#### GIVEN PROBLEM:
Locate each line in the data below that contains the word "grid", and copy those lines.

#### DATA FOR THIS TASK:

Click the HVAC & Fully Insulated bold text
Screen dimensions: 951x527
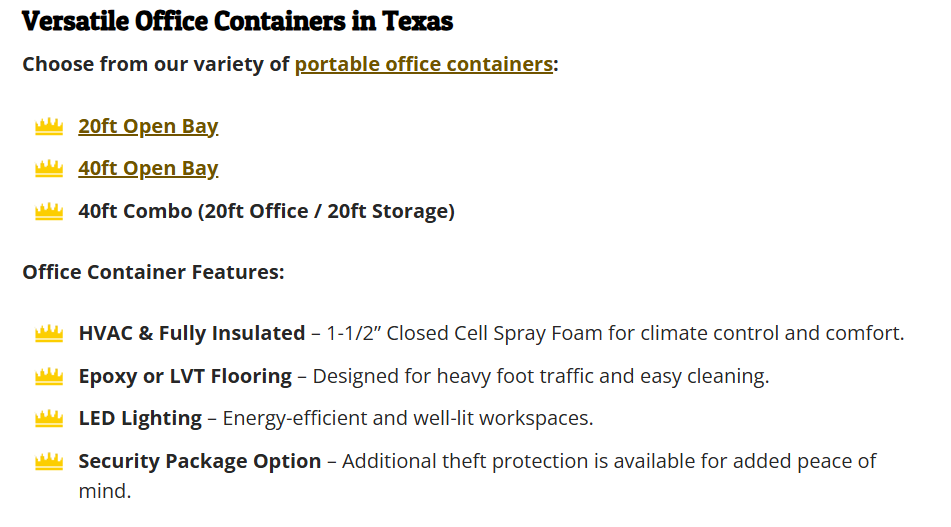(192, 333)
---
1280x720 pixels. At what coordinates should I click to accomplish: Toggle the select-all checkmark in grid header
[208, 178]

#### THE COMPLETED TASK:
1280x720 pixels. At what coordinates should I click to accomplish: Toggle the select-all checkmark in grid header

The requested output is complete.